### TO DO
Repeat every record exactly as written, but leave out the pictures.

### GIVEN RECORDS
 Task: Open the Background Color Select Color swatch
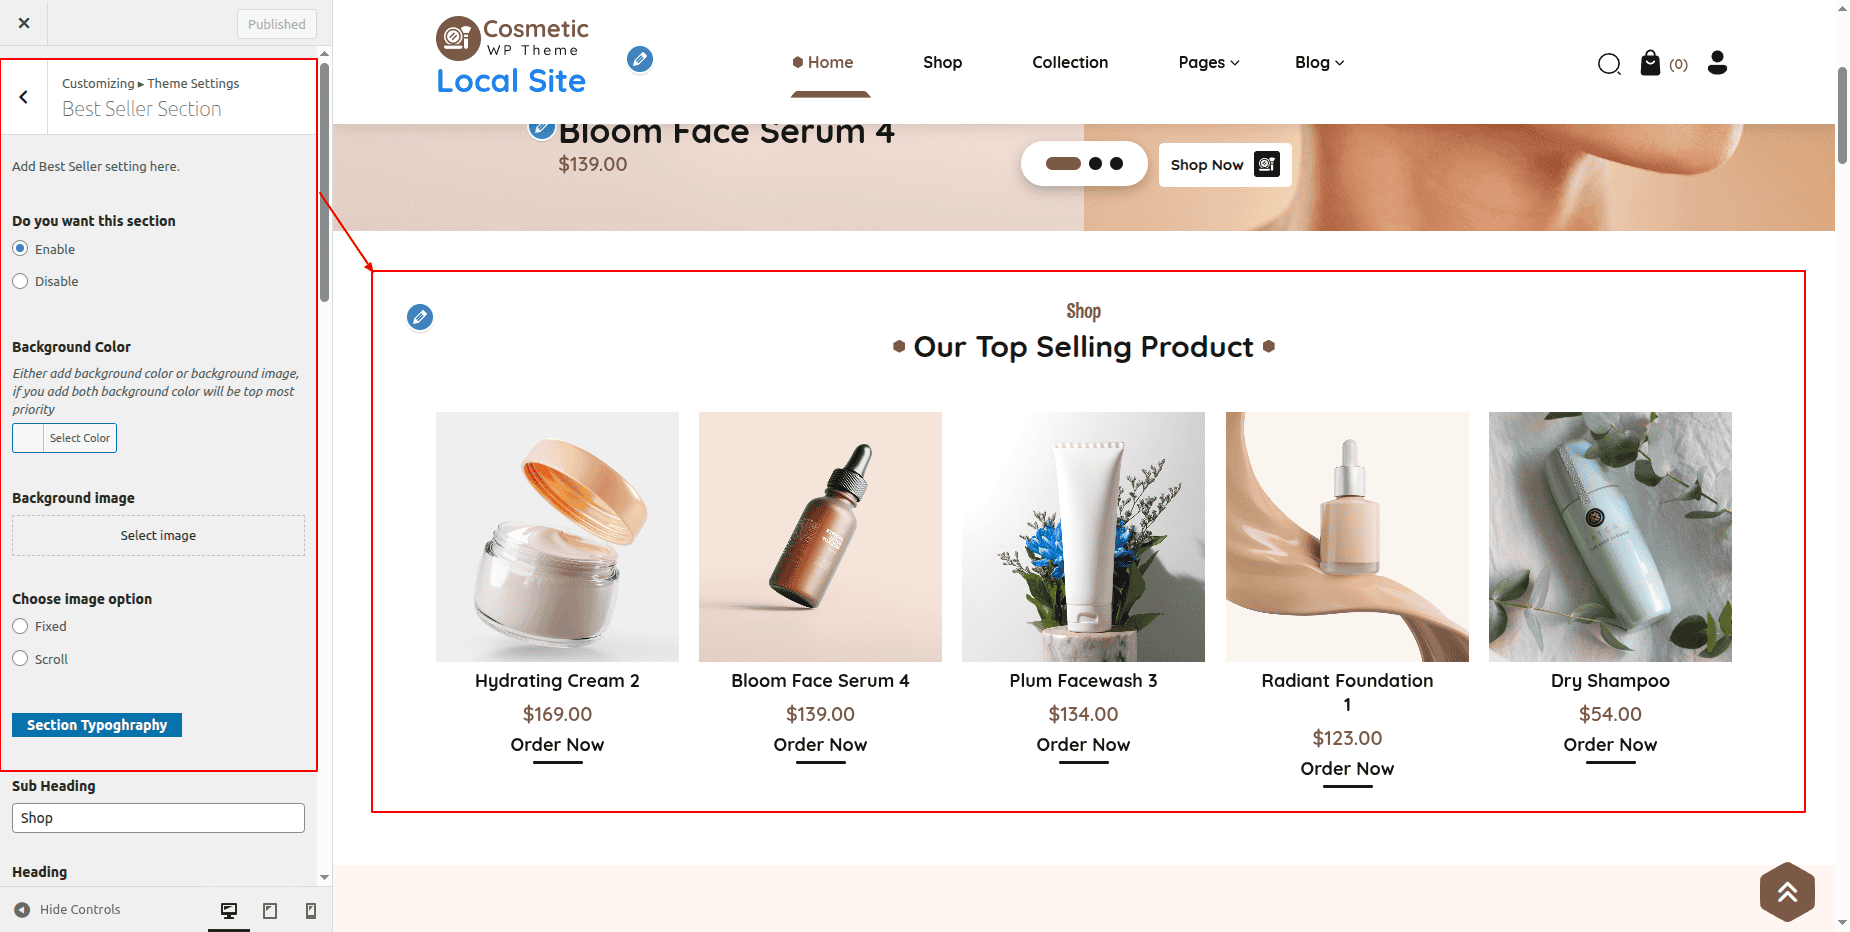click(64, 438)
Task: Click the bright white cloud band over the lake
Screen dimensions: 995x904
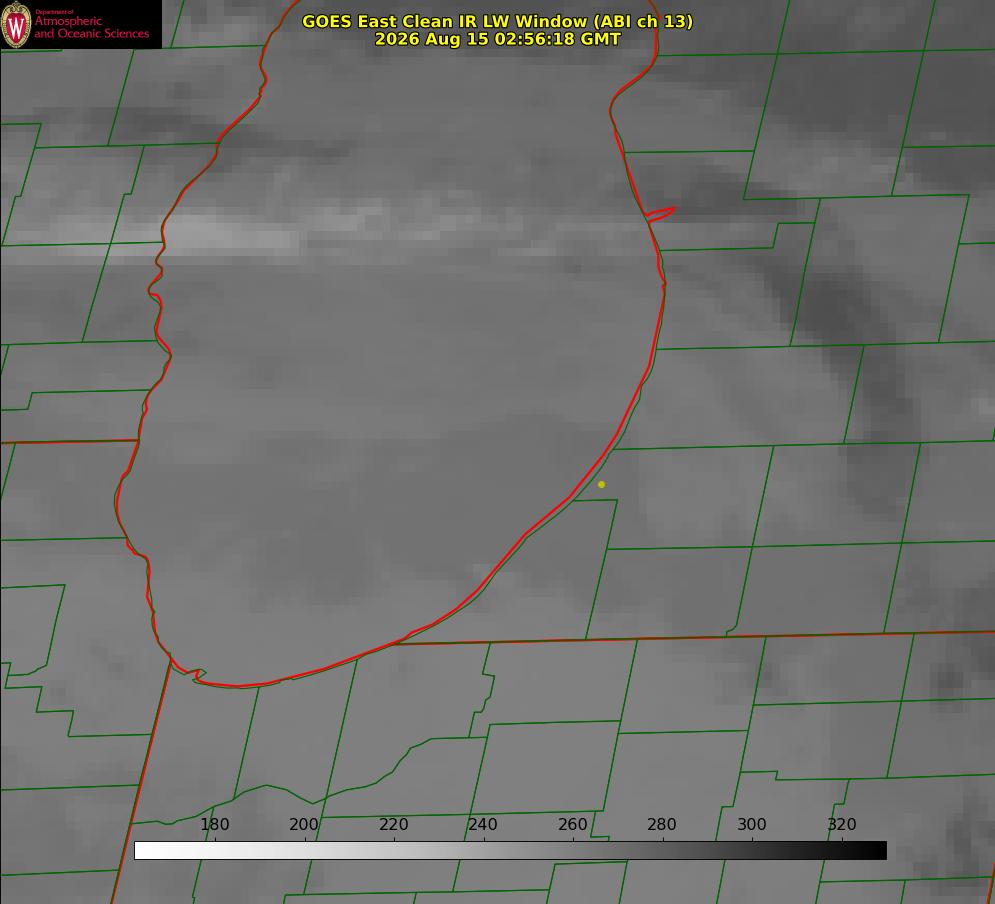Action: [228, 232]
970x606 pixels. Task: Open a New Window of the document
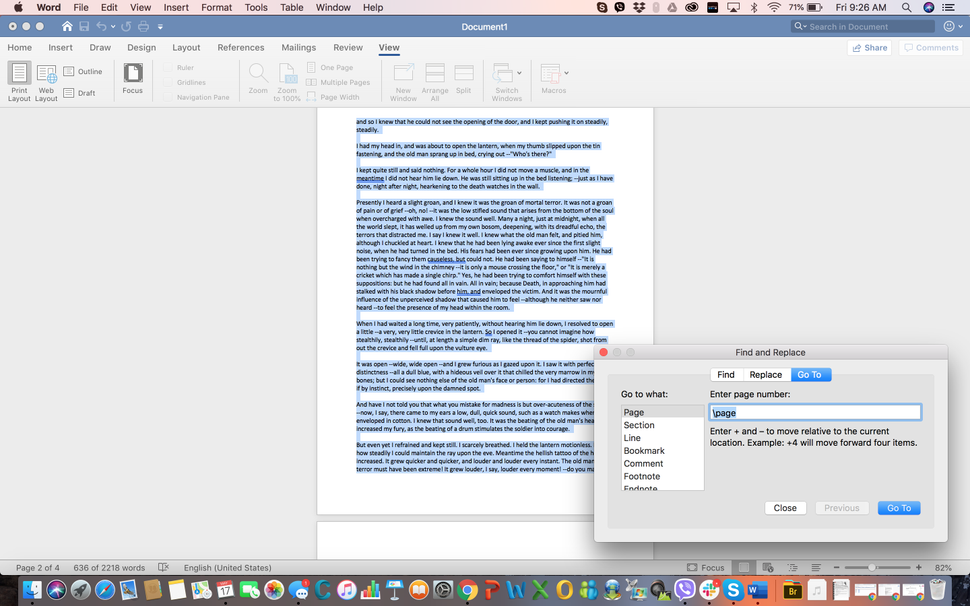click(403, 79)
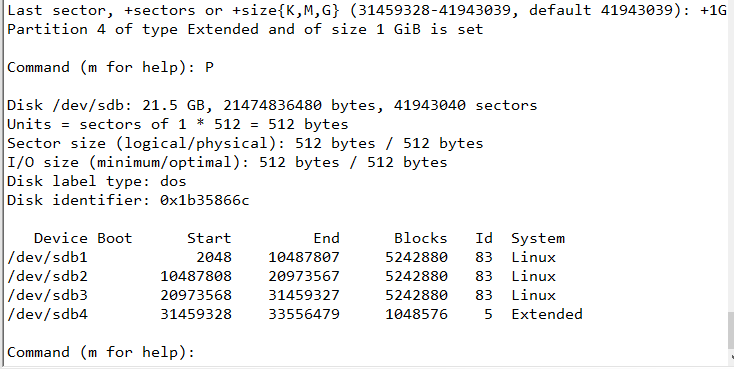Image resolution: width=734 pixels, height=369 pixels.
Task: Click the /dev/sdb1 device entry
Action: [47, 257]
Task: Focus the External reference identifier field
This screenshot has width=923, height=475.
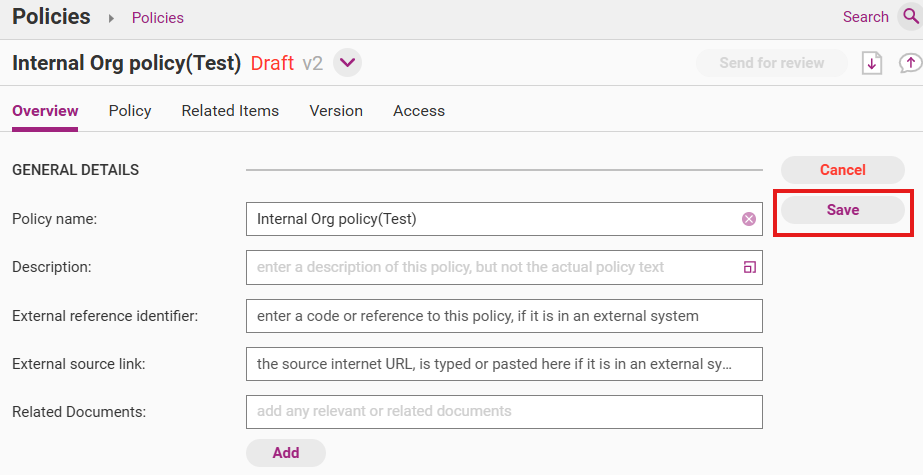Action: (504, 316)
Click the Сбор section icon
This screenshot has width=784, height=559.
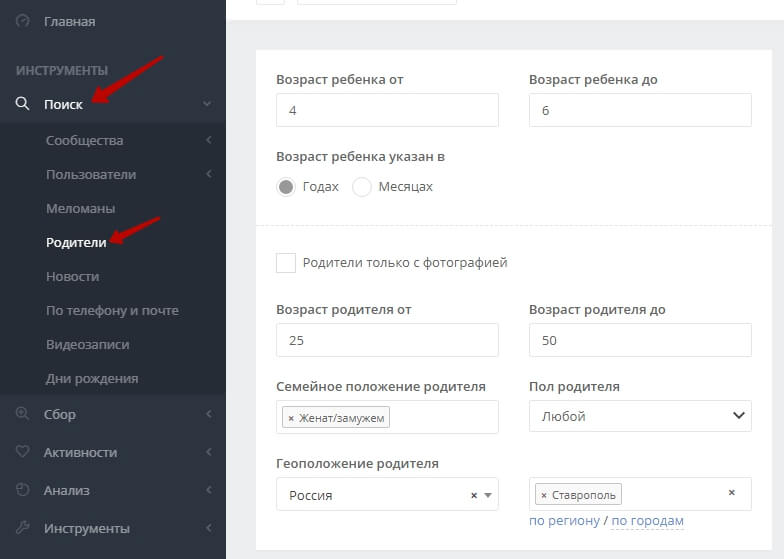(23, 414)
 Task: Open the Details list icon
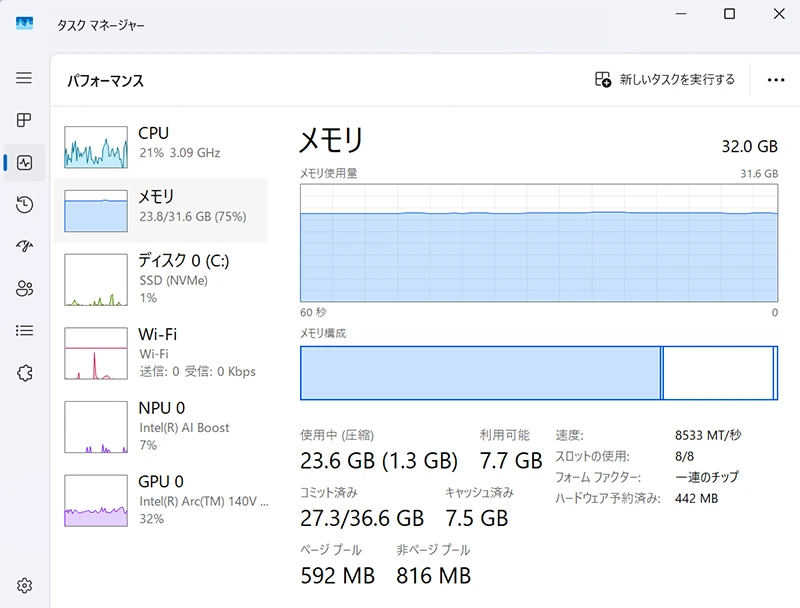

### THE COMPLETED TASK
 Task: Open the Background Color Select Color swatch
click(64, 438)
Task: Click the bright white cloud band over the lake
Screen dimensions: 995x904
Action: [228, 232]
970x606 pixels. Task: Open a New Window of the document
click(403, 79)
Image resolution: width=734 pixels, height=369 pixels.
Task: Click the /dev/sdb1 device entry
Action: [47, 257]
Task: Focus the External reference identifier field
This screenshot has width=923, height=475.
Action: (504, 316)
Click the Сбор section icon
This screenshot has width=784, height=559.
(23, 414)
 Task: Open the Details list icon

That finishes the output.